Creating something is work by definition, alot of people in almost all creative fields work for free for various reasons (It could be that its just a hobby for them, it could be because its for a charitable cause, or a number of other reasons). (Look up the definition of work, creating something is work by definition even if there is no compensation for the work)
Sure anytime we create anything we're working on it. So perhaps instead of using the term "work: it would be clearer to you to use the term "usage."
But again we're discussing hobby (free) teams and projects vs. commercial projects that have retail aims. Frankly I don't really care how the deal is set up but I'd prefer that folks working on commercial projects stand to earn something for their time and craft. And yes this applies to all disciplines, not just audio.

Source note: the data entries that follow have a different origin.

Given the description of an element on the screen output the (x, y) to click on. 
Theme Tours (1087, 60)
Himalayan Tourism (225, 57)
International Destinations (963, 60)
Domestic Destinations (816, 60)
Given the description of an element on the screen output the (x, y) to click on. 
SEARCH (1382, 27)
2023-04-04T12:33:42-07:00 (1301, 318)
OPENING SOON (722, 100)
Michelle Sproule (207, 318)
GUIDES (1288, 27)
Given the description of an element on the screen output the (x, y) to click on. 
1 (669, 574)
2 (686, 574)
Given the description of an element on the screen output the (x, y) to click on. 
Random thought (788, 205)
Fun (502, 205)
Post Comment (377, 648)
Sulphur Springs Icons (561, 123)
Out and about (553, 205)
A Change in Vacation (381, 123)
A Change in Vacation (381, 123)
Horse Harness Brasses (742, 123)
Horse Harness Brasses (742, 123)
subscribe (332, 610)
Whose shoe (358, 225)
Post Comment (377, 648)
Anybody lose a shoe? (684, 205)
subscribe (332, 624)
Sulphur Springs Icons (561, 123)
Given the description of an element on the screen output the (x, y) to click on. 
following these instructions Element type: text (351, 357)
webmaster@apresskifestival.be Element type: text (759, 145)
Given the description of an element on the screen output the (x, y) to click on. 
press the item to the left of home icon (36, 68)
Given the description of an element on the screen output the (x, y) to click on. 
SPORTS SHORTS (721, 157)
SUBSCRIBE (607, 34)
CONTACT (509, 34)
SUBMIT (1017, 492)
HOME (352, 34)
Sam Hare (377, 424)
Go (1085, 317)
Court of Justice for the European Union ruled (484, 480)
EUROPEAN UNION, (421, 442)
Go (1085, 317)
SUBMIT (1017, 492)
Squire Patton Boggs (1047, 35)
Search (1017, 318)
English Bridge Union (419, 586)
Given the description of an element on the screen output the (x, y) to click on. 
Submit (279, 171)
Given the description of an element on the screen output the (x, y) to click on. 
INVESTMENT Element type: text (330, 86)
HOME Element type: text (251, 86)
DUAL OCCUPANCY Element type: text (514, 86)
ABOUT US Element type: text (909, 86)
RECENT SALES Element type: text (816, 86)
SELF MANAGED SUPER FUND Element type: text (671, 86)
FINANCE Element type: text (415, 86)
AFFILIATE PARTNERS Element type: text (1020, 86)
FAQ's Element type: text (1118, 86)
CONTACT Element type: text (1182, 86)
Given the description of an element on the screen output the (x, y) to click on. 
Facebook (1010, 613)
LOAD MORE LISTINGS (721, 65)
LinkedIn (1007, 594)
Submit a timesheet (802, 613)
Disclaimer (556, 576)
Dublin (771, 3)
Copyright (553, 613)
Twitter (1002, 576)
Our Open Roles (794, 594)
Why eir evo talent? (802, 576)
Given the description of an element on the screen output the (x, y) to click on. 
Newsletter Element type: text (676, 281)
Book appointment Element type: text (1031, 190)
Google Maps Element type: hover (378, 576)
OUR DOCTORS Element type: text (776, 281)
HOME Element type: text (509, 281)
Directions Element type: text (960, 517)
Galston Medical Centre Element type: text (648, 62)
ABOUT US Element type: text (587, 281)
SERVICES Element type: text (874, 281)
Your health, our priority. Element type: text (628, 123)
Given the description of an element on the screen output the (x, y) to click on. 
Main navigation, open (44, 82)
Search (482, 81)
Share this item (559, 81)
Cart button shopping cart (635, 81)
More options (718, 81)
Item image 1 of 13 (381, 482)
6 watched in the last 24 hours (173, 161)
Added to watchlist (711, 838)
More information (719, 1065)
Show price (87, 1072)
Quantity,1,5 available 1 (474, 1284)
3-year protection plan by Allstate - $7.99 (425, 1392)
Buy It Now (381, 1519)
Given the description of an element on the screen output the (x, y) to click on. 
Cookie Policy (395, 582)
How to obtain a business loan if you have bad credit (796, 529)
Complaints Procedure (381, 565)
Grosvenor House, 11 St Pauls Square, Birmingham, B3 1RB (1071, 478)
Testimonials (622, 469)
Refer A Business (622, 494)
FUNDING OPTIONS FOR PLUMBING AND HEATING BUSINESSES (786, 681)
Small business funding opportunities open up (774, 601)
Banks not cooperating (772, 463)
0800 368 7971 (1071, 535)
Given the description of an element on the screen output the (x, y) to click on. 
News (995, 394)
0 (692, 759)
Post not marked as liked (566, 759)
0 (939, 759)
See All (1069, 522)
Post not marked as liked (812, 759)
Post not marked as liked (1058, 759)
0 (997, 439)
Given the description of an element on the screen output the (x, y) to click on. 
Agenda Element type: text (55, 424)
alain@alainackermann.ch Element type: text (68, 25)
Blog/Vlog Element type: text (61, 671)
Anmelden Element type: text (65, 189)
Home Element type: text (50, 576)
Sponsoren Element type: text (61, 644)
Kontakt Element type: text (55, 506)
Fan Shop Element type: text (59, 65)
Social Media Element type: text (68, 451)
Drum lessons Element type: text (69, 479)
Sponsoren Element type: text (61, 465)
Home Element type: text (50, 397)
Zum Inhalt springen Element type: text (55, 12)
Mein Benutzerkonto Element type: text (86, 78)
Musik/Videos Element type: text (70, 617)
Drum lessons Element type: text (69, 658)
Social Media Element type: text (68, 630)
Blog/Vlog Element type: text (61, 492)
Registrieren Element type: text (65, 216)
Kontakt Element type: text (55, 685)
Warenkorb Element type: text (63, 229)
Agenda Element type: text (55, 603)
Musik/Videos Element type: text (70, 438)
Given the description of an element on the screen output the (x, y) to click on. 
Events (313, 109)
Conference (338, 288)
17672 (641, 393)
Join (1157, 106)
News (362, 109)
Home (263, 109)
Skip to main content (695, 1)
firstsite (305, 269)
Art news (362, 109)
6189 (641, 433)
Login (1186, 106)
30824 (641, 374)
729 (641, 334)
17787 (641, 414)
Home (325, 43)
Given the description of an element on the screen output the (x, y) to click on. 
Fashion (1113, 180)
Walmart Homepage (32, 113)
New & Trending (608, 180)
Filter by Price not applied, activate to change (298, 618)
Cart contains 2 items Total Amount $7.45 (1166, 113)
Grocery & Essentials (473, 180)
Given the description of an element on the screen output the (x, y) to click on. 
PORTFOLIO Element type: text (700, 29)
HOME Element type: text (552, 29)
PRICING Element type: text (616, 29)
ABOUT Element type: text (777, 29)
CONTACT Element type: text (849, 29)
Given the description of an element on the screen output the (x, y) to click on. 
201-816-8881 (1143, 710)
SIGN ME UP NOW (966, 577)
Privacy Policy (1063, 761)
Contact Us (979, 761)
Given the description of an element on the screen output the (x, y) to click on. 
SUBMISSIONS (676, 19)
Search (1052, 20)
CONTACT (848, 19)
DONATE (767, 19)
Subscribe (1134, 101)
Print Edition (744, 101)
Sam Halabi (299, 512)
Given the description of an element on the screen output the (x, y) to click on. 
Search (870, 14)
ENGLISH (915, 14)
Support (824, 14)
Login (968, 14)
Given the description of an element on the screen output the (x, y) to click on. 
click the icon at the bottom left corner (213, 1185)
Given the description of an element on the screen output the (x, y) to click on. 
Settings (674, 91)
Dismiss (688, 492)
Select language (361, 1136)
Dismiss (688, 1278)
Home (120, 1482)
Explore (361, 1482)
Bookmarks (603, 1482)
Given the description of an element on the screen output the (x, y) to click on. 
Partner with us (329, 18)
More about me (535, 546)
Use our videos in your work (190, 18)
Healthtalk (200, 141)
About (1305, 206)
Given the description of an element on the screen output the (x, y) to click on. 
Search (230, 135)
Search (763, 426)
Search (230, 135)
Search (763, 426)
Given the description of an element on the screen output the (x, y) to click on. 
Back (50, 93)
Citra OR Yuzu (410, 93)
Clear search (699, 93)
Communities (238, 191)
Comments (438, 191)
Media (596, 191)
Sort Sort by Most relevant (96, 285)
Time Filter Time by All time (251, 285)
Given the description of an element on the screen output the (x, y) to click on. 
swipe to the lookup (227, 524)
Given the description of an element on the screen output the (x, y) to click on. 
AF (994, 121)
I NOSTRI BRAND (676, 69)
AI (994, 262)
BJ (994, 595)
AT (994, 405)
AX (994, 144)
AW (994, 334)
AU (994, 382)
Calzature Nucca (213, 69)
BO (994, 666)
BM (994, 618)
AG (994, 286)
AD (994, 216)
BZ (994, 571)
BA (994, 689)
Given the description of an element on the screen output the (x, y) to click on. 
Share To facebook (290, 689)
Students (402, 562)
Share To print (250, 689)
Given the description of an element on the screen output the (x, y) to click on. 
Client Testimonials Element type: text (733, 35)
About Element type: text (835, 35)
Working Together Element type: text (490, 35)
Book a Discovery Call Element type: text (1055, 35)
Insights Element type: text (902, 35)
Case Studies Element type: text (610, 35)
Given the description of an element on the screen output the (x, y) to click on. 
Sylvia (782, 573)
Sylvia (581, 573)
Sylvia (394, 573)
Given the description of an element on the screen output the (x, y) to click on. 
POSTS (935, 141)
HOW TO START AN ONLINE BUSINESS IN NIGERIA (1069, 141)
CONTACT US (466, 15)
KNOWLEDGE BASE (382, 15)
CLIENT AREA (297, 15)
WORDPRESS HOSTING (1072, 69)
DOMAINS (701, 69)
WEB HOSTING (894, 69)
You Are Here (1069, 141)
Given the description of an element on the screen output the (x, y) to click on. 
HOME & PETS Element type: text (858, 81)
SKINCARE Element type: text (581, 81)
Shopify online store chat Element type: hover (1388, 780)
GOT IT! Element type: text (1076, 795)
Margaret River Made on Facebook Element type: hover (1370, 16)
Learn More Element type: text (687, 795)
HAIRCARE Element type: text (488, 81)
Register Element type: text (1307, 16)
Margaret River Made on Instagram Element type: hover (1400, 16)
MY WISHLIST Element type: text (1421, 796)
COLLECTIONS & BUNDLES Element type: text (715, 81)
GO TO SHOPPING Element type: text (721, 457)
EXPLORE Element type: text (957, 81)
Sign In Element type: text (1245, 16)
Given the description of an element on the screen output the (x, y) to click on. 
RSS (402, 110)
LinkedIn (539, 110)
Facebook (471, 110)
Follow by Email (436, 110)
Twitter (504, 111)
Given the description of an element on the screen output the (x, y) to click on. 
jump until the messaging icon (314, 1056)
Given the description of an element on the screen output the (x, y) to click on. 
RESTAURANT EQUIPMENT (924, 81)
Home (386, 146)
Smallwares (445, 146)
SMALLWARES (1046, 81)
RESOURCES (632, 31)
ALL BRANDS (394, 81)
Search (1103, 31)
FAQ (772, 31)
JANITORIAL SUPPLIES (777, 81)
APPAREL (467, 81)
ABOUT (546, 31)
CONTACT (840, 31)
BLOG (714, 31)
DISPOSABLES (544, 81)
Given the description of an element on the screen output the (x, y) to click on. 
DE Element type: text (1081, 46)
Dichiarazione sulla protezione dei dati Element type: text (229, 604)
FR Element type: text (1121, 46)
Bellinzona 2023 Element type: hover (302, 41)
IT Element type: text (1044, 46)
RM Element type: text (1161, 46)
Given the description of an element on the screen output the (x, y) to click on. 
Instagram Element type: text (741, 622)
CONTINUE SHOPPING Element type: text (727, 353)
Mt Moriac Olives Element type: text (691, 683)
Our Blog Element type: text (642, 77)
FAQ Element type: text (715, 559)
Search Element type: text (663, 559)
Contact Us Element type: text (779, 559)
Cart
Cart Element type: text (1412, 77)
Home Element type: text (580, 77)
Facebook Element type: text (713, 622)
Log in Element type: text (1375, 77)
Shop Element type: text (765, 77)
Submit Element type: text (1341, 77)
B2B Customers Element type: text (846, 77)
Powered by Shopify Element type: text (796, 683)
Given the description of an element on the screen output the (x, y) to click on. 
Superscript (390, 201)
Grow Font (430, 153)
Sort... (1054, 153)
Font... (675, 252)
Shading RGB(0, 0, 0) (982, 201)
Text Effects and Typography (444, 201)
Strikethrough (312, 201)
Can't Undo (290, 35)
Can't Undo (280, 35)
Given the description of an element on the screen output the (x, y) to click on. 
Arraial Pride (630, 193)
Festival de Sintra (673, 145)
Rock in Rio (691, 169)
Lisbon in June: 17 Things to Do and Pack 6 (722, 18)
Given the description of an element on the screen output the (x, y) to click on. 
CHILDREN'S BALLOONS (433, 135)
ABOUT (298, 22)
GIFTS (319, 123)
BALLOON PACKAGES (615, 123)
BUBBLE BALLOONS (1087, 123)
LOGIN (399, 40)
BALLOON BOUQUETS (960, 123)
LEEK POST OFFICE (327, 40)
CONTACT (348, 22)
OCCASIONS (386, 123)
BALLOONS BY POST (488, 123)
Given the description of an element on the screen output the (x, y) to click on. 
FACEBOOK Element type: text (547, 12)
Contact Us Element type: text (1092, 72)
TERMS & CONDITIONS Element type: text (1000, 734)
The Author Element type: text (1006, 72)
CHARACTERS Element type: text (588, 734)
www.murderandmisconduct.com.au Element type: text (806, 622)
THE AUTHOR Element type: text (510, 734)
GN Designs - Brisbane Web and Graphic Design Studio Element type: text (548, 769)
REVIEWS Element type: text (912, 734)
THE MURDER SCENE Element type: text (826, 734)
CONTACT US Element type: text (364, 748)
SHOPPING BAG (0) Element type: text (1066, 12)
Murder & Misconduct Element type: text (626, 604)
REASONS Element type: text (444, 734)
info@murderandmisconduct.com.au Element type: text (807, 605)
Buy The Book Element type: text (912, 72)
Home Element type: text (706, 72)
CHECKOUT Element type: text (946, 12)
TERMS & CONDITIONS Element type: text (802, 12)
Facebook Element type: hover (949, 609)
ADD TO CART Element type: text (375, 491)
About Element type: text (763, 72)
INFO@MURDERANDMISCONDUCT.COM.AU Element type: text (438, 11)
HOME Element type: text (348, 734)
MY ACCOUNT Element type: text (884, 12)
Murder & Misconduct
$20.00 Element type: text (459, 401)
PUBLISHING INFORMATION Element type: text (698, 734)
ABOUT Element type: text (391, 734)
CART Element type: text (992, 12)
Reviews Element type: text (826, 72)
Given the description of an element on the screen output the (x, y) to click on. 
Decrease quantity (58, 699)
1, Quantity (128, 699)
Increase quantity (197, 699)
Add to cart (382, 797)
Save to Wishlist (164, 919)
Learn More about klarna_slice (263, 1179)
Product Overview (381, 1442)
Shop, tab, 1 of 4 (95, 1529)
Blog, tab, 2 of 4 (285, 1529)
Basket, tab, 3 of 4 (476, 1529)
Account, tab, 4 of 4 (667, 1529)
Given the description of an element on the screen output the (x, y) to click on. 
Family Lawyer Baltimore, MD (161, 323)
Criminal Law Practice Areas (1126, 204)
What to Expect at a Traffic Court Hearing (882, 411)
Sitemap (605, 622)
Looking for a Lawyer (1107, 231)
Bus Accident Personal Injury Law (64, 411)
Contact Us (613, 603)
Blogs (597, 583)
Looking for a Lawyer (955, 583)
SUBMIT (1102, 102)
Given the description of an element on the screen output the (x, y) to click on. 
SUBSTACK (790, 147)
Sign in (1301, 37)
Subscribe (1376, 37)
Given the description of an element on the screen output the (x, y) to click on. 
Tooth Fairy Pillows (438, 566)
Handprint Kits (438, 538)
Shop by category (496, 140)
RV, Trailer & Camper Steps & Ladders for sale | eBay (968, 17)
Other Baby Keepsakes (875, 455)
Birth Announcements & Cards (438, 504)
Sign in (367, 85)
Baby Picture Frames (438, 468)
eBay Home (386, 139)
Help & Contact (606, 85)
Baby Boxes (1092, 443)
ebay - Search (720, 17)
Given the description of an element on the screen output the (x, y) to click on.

The price of goods and services is set by the market, supply and demand, expecting people to charge or pay "industry standard rates" on a global market is silly as there is no such thing as a standard rate on a global market, If people are willing to work for less than you are you need to raise your quality or lower your prices to compensate. Trying to form a composer cartel is not a viable solution.
I think you've misunderstood my point. There IS
an industry standard or perhaps a better label is industry range. Of course the industry range differs project to project based on several items: especially what kind of device will the game be launched on. For example my rates differ for an iOS game vs. a PS3/Xbox 360 title. Nobody is creating a composer cartel, please, give me a break! Have you seen anyone in this thread actually say X is what you can charge?! No! All I've said is charge something
. In the past I've suggested other ideas besides just monetary compensation. For example it could be an exchange of services like: "I create the score for the game and you create a new website for me."
The point I keep driving home is audio folks should charge SOMETHING for their time and craft so clients understand there's a tangible value tied to it.
The industry standard (or range) is seen in every kind of market and you even stated that "the price of goods and services is set by the market, supply and demand."
Completely agree and the industry standard or range I've seen is based on many composers and clients discussing what they've spent on various kinds of audio. Of course that cost can range drastically from indie to AAA level projects and what kind(s) of devices it's there but to say the industry standard doesn't exist at all is wrong. Finally, just because there IS an industry standard it doesn't mean you have to charge that rate. For example I work closely with my clients to figure out what their budget is and then present options to fit within it. I don't just say "oh well, sorry, I charge 10X that amount. Bye!" Nobody is saying that the industry standard (or range) is law and written in stone but understanding what is the "norm" in the audio industry can help someone create appropriate rates based on your experience, target clients and skill level.
If people are willing to work for less than you are you need to raise your quality or lower your prices to compensate.
Let me stress this point, again, I have no issue with someone charging less than me. I know for a fact that I'm more expensive than some but cheaper than others. My rates are based on my credentials and skill level as well as what I've found clients are usually willing to pay. I only object to someone charging nothing
which, in my experience, doesn't do anything to promote the audio industry on the professional level.